▶ _Document section_:
· · ·
Exit133 is about Tacoma

Imagine Tacoma – Bike Me!

As the calendar points to it now being Spring, thoughts turn to taking the bicycle down from the rafters of the garage and check it out for fair-weather commuting to Downtown Tacoma. So imagine fine-tuning Downtown itself to make the ride to, and from, work more inviting:

Pierce Transit Hillclimb Assistance:
What about Pierce Transit giving bicycle commuters a ride ‘up the hills’ for free? – a ‘Free-wheel Up-Hill’ so to speak. Allow helmeted riders on-board for the bit of the ride from Pacific Avenue up to Division, MLK or South 38th. And if not free – maybe for a yearly ‘Get out of Downtown for a Fee Card?’

St. Helen’s Assistance:
Please have St. Helen’s be a one-way UPHILL. Use the vestige of the horse-powered street car line to be conducive for used by the human-powered craft.
· · ·
▶ _Provided material_:
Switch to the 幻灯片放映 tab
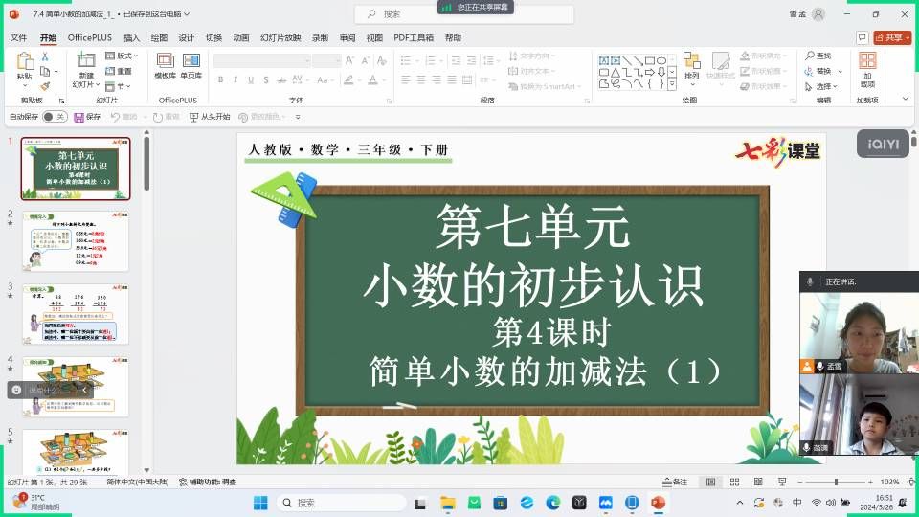coord(279,38)
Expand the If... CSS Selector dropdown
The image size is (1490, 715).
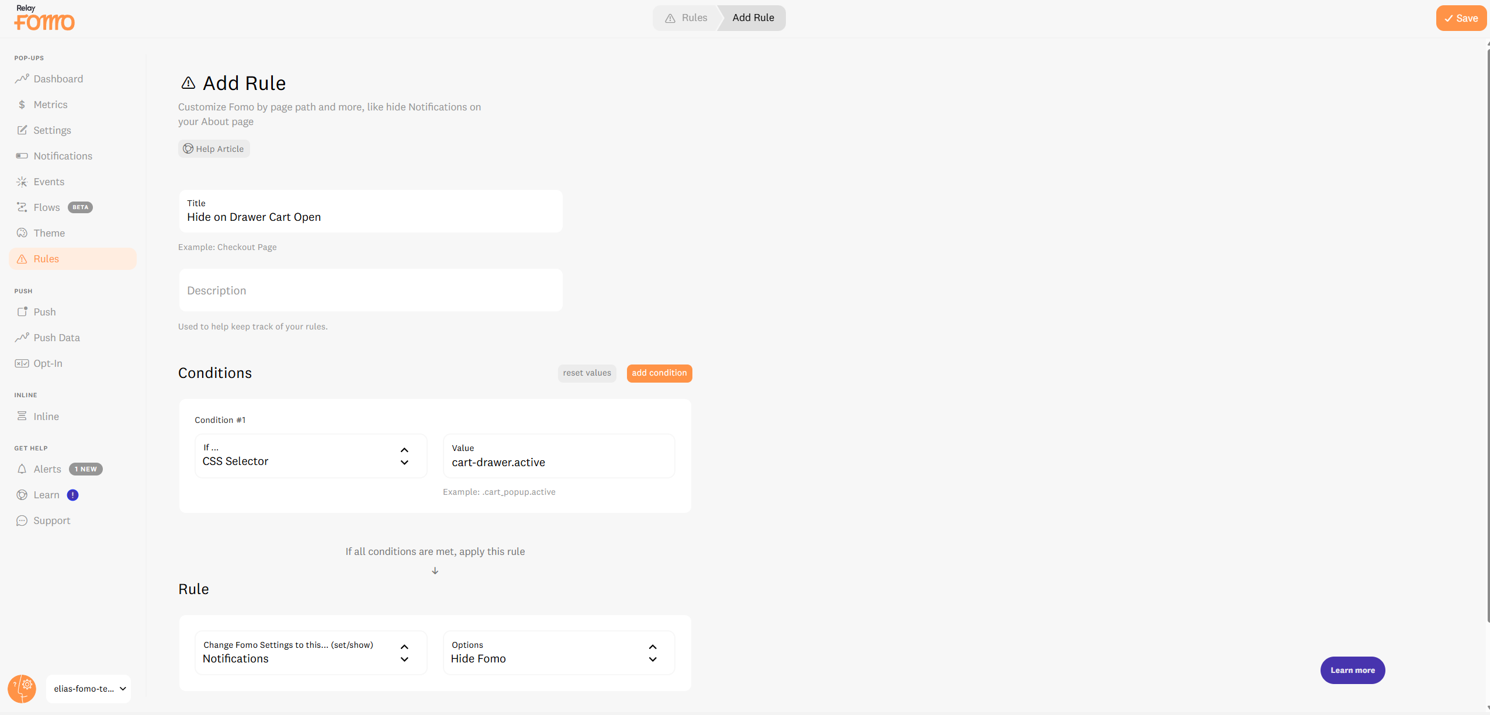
· · ·
▶ _The exercise_:
Please copy out the Tacoma bike commuting post above in full, reproducing every line word for word.

▶ _Written reply_:
Exit133 is about Tacoma

Imagine Tacoma – Bike Me!

As the calendar points to it now being Spring, thoughts turn to taking the bicycle down from the rafters of the garage and check it out for fair-weather commuting to Downtown Tacoma. So imagine fine-tuning Downtown itself to make the ride to, and from, work more inviting:

Pierce Transit Hillclimb Assistance:
What about Pierce Transit giving bicycle commuters a ride ‘up the hills’ for free? – a ‘Free-wheel Up-Hill’ so to speak. Allow helmeted riders on-board for the bit of the ride from Pacific Avenue up to Division, MLK or South 38th. And if not free – maybe for a yearly ‘Get out of Downtown for a Fee Card?’

St. Helen’s Assistance:
Please have St. Helen’s be a one-way UPHILL. Use the vestige of the horse-powered street car line to be conducive for used by the human-powered craft.